Страница 13 из 21
А песок был ласков, горяч. Сухие пружинистые водоросли цеплялись за ноги, звали лечь. И так настойчив был этот призыв, что Косицын стал обходить стороной опасное место, выбирая нарочно большие неровные камни.
В обед он снова отправился за яйцами. На этот раз все гнезда были пусты. Зато на песке возле «рыбаков» лежала целая груда яиц.
Такое нахальство возмутило Косицына. Он направился к соседям с твердым намерением устроить дележку. Но едва поровнялся с цыновками, как два «рыбака» прыгнули прямо в кучу яиц. Охваченные мстительной радостью, они принялись отплясывать нелепый воинственный танец среди скорлупы.
Отогнать? Пугнуть для порядка? Как ни голоден был комендант, он не хотел пускать в ход наган.
Косицын просто не заметил двух плясунов. Он развернул плечи и прошел мимо неторопливой походкой только что пообедавшего человека. При этом он даже отдувался и ковырял спичкой в зубах.
Вероятно, хитрость голодного человека была очень заметна, потому что синдо усмехнулся. Это рассердило Косицына. Он замедлил шаг и сказал шкиперу по-хозяйски, увесисто:
— Повар ваш по чужим кастрюлям горазд… Боюсь, свинцовым порохом подавится.

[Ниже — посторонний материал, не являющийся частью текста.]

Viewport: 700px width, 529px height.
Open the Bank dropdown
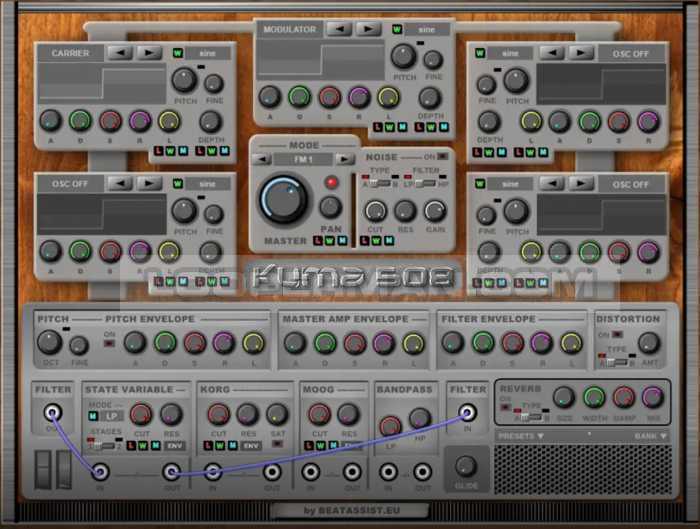(647, 436)
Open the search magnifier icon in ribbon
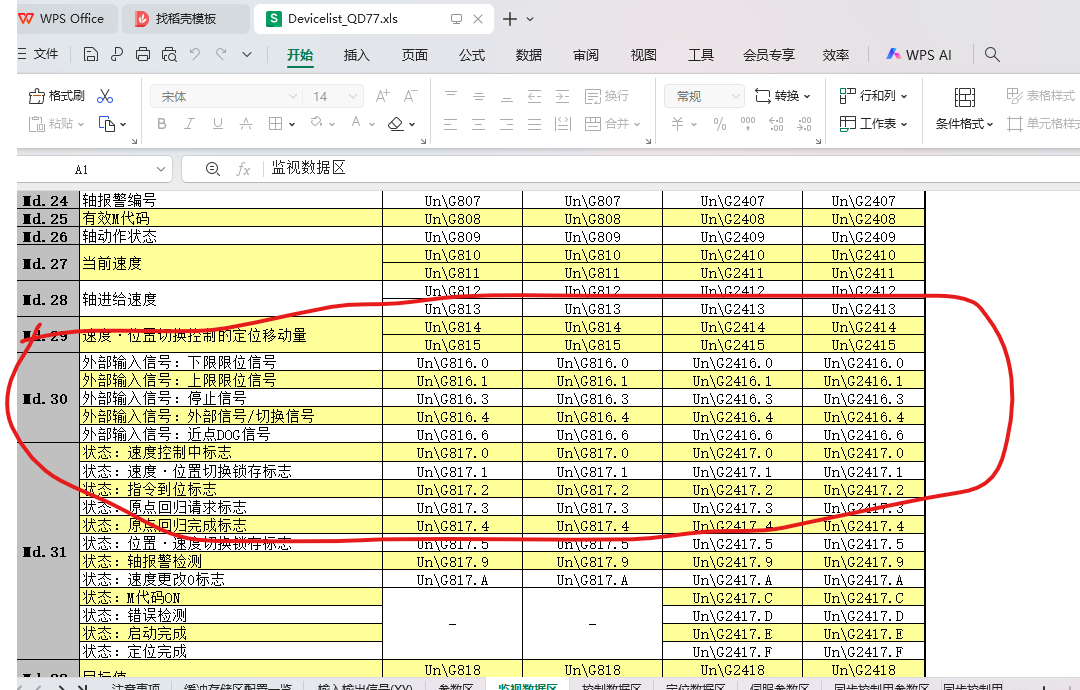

…Голод снова привел его на птичий базар. Скинув бушлат, комендант стал шарить в норах, выбитых птицами в песчаном откосе. У топорков были железные клювы. Они защищались отчаянно. Косицын свернул головы двум топоркам и зажарил птиц на углях. Темное мясо горчило и пахло рыбой. Что было дальше, он помнил плохо. С раскрытыми глазами комендант сидел у костра.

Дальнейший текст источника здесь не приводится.